Court Issues Order on DHS Rule Extending STEM OPT Period
The District Court for the District of Columbia held that a 2008 DHS interim final rule extending the period of post-graduation optional practical training (OPT) by 17 months for eligible STEM students on F-1 visas was invalid, because DHS promulgated the rule without notice and public comment. The court found, however, that vacating the rule immediately would cause substantial hardship for F-1 STEM students, and would create a major labor disruption for the technology sector. As such, the court ordered that the 2008 rule and its subsequent amendments be vacated, but that the vacatur be stayed until February 12, 2016, during which time DHS may submit the rule for proper notice and comment.

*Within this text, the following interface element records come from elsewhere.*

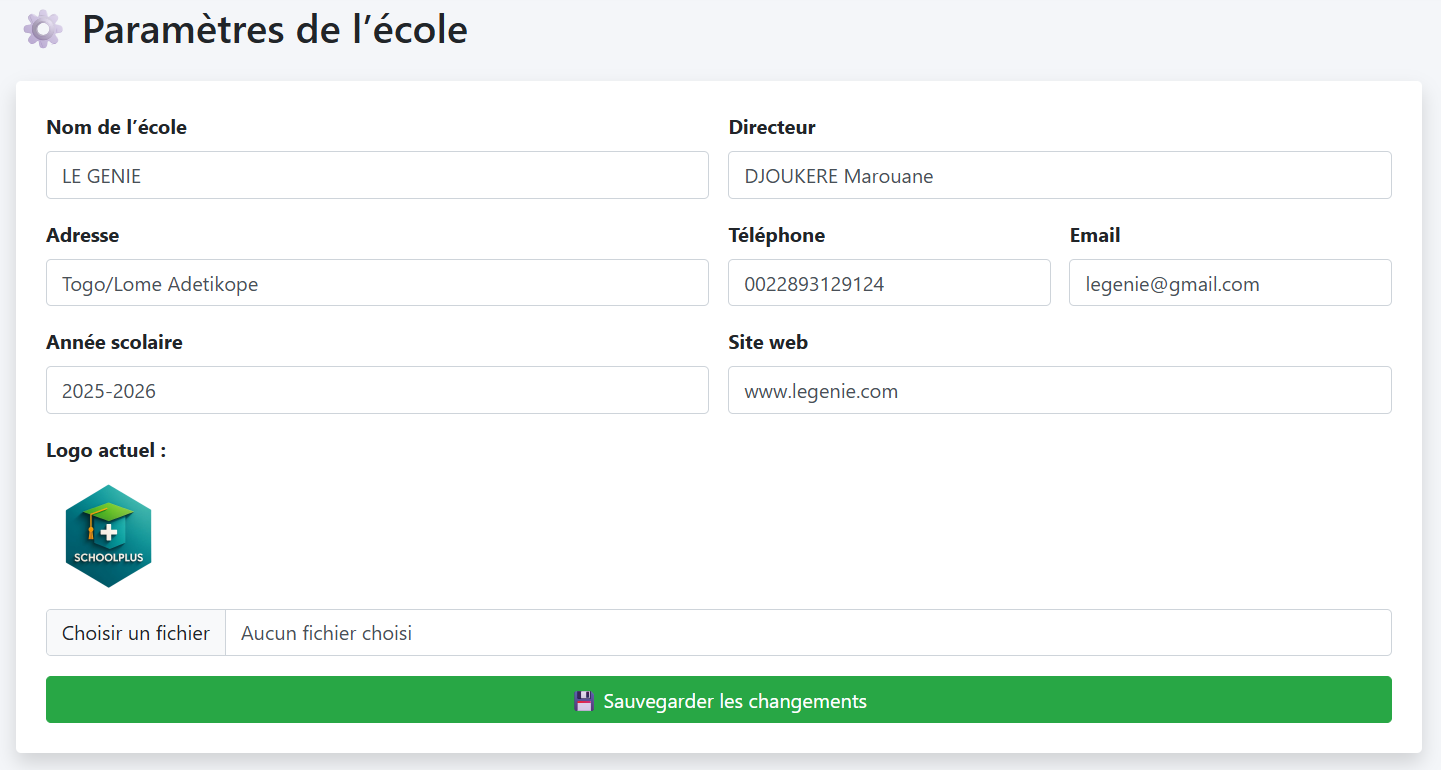The image size is (1441, 770).
Task: Click the Adresse field containing Togo/Lome Adetikope
Action: click(377, 283)
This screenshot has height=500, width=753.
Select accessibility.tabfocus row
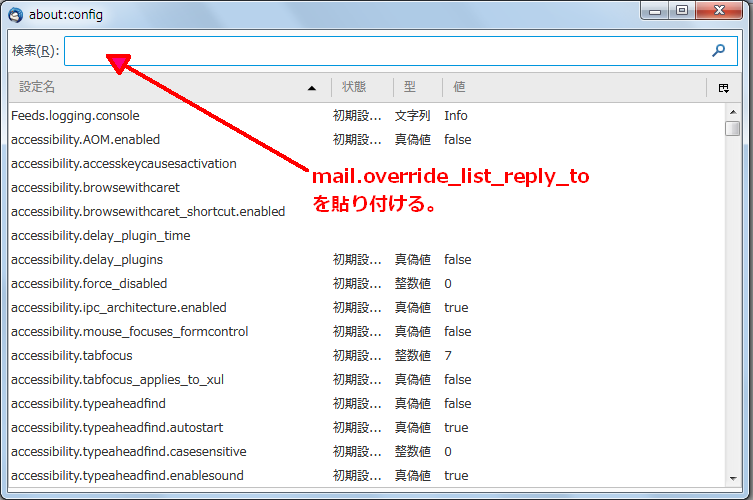(x=71, y=356)
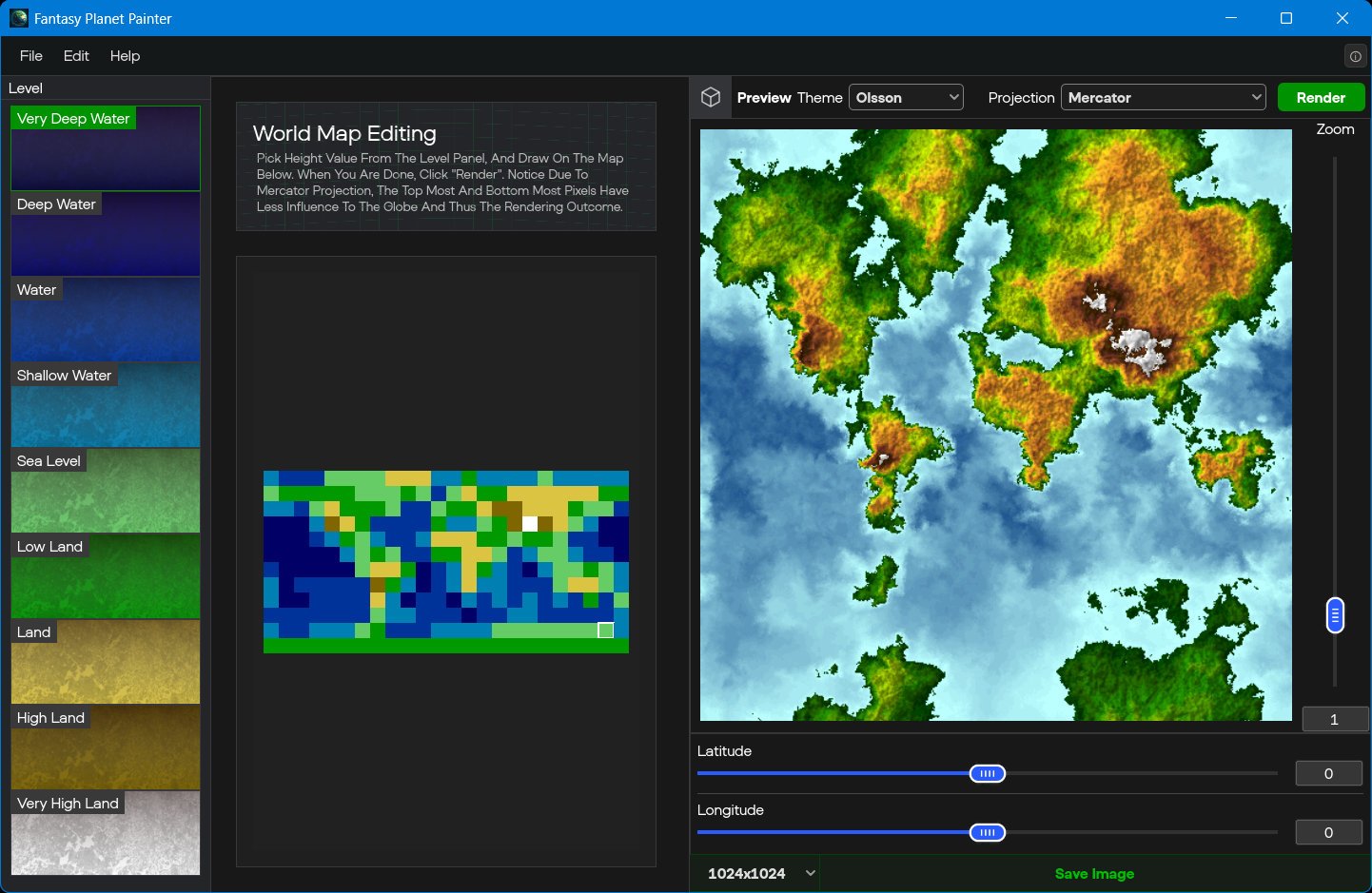This screenshot has width=1372, height=893.
Task: Open the Theme dropdown showing Olsson
Action: pos(906,97)
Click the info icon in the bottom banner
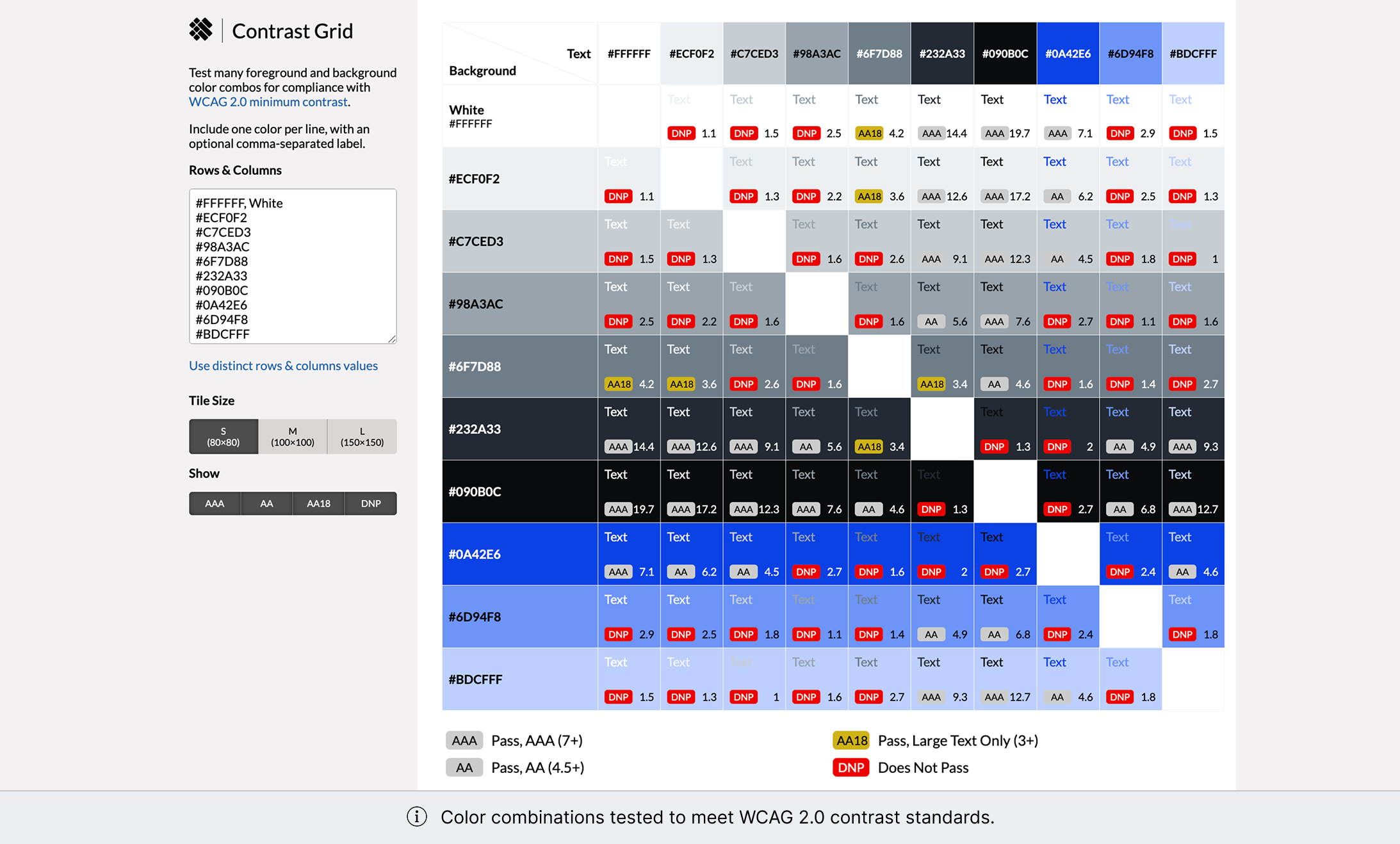 point(417,817)
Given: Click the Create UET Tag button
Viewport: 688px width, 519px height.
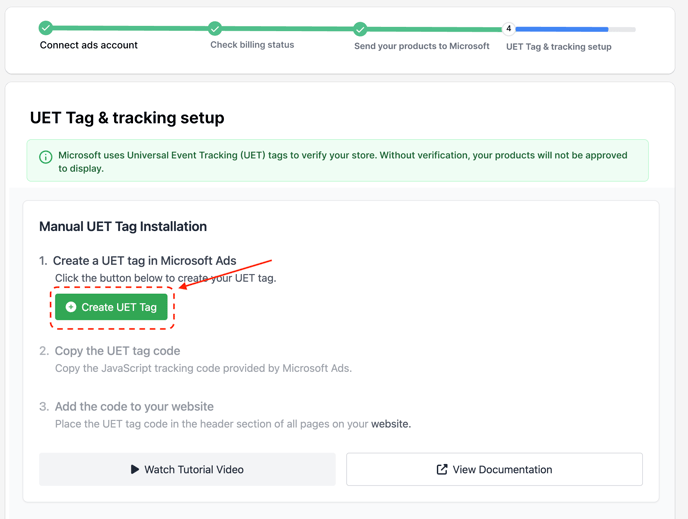Looking at the screenshot, I should pyautogui.click(x=111, y=307).
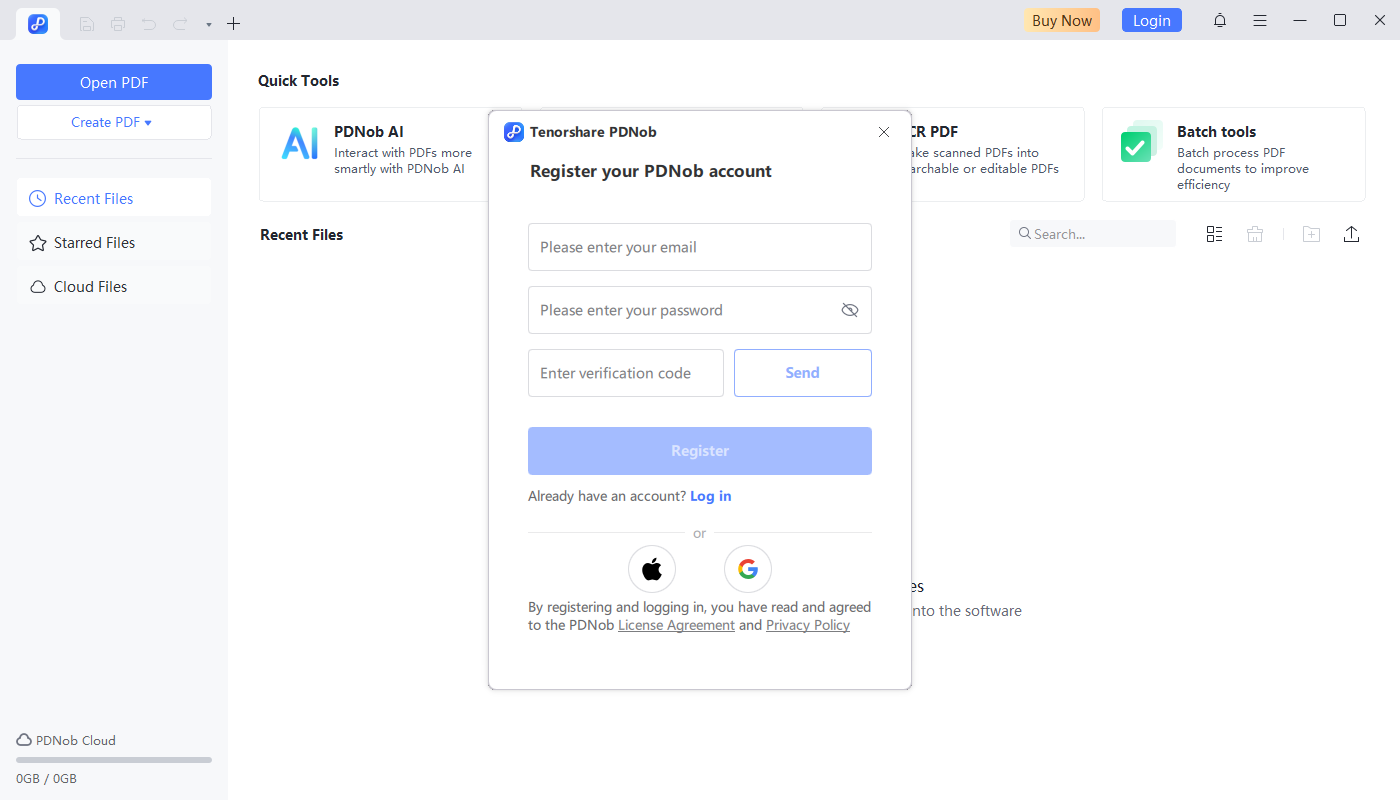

Green Cards Without a Signature Are Acceptable Documents
Permanent Resident Cards that say “signature waived” are acceptable documents for Form I-9, Employment Eligibility Verification, as long as they are unexpired and reasonably appear to be genuine and to relate to the person presenting them.
Since February 2015, USCIS has been waiving the signature requirement for people entering the United States for the first time as lawful permanent residents after obtaining an immigrant visa abroad.